The concurrence, especially speech friendly (but drug hating) Justice Kennedy in the mix, has to find a way to underline they are good First Amendment warriors still. But, the nature of the speech here makes the concurrence naive. How exactly does the majority's test NOT provide "support for any restriction of speech that can plausibly be interpreted as commenting on any political or social issue, including speech on issues such as 'the wisdom of the war on drugs or of legalizing marijuana for medicinal use.'" The medicinal marijuana cases underlines the courts think illegal use is illegal use. And, I assume saying drug use is a good thing comments on the "wisdom of the war on drugs." Couldn't a time place and manner rule be applied given the argument here was that this was a school event? Dubious, maybe, but better than viewpoint discrimination defended is such a lame ass matter.
Alito btw wrote the ruling saying that taxpayer standing in Establishment Clause cases (such standing is disfavored, but a Warren precedent noted that the EC is specifically concerned with government spending in this area, so is a special case) cannot apply to executive decisions alone. There is an extreme irony in this case -- it apparently help the President's case that he acted on his own authority using general appropriations ... "created entirely within the executive branch … by Presidential executive order." No law compelled this act ... underlining the ability of the executive to act on his or her own authority in lawless ways. Justice Kennedy's concurrence ended on an amusing -- though one doubts intentionally note:
It must be remembered that, even where parties have no standing to sue, members of the Legislative and Executive Branches are not excused from making constitutional determinations in the regular course of their duties. Government officials must make a conscious decision to obey the Constitution whether or not their acts can be challenged in a court of law and then must conform their actions to these principled determinations.
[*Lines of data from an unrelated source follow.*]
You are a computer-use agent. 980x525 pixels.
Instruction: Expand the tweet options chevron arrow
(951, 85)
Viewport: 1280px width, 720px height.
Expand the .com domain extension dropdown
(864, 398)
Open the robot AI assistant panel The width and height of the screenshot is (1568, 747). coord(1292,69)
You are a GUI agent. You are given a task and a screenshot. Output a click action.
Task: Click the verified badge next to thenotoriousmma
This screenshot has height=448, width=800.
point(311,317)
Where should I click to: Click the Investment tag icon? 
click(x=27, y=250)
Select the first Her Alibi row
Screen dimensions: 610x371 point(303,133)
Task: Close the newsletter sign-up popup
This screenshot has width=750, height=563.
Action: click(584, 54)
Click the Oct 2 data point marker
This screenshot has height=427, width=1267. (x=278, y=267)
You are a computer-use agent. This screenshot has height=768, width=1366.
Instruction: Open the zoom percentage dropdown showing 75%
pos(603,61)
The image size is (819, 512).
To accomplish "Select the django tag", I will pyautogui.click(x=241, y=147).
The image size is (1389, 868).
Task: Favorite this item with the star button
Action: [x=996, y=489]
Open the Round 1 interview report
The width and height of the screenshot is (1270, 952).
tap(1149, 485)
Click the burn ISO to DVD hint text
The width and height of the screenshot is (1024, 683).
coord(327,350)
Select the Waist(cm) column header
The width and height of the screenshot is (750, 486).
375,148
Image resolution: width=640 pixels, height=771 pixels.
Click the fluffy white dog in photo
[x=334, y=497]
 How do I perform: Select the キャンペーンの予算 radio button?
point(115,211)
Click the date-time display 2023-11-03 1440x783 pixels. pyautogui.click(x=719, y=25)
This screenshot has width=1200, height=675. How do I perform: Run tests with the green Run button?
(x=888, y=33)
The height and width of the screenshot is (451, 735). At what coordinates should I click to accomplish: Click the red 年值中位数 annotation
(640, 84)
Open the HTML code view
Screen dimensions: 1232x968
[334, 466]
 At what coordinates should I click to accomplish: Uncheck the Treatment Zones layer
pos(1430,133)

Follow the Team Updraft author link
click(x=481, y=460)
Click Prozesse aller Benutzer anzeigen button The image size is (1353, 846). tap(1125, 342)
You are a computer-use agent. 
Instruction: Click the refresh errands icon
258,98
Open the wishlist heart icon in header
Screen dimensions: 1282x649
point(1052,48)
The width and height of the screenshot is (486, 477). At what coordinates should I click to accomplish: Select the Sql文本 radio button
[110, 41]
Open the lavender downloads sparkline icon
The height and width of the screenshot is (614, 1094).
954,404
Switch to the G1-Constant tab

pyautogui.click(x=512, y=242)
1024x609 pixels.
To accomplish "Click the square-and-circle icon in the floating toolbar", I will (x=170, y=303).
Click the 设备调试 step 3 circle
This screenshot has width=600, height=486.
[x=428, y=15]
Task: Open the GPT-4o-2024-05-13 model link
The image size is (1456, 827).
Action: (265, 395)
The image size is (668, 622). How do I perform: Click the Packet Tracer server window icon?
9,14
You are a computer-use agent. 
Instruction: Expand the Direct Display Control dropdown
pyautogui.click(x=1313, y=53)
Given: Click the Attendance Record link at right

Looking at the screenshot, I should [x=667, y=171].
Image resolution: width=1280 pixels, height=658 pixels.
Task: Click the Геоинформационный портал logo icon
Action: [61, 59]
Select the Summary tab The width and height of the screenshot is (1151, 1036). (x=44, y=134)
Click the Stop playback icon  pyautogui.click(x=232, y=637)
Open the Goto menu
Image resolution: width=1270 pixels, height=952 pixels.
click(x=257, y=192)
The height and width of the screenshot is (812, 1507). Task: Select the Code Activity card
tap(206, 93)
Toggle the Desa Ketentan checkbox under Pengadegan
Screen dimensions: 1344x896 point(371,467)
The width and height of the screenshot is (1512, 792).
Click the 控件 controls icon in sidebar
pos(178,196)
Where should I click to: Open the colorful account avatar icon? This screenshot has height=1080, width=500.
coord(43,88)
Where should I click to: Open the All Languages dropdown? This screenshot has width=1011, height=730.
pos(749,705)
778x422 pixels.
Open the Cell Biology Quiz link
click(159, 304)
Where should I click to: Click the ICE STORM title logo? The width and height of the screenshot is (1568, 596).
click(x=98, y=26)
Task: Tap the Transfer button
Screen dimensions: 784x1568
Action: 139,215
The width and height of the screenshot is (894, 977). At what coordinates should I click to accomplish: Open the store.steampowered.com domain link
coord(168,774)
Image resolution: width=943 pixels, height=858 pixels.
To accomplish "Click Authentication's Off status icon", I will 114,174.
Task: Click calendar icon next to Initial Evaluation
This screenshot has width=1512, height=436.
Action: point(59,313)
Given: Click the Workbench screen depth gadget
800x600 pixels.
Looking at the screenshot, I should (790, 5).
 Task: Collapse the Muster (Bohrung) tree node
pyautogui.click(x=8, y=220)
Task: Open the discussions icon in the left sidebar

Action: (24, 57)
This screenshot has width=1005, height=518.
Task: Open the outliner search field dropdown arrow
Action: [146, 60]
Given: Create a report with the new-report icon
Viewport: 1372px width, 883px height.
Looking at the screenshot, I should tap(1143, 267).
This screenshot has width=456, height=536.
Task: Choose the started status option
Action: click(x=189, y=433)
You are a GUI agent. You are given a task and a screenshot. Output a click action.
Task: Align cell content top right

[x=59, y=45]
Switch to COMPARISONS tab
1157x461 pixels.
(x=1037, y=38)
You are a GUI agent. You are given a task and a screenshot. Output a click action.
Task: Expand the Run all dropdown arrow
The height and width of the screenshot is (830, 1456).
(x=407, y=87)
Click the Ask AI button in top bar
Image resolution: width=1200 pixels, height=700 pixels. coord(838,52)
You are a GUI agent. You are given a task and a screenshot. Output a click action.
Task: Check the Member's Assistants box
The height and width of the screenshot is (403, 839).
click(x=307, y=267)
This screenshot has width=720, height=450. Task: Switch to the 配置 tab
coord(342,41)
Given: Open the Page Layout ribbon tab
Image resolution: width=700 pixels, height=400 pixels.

Yeah right. Don't need the courts to enforce rights. Ditto the majority's clueless to reality argument that if the executive missteps too much, hey, Congress can just pass a law to restrict them. As if this is so easy given the legislative process, even without the threat of a veto. Likewise, the argument -- noted in passing -- that other means are available to bring a violation to court is somewhat dubious in various cases. Surely, given the stricter standing rules that are growing these days. I reckon if the executive acts in a way that selectively assists religion, some other group can raise a claim. But, a good party might not arise, and here we have a specific case where government spending raises special constitutional principles. [Precedent says no, but I think making public appropriations, per Art. I, sec. 9, is another case.]
It makes little sense to allow standing when legislative acts are clearly involved, but not when a majority of Congress did not even compel/justify a result. Current events underline executive action can be the more troubling and insidious exercise of power. But, again, the Supremes don't want citizens to have a chance for a hearing.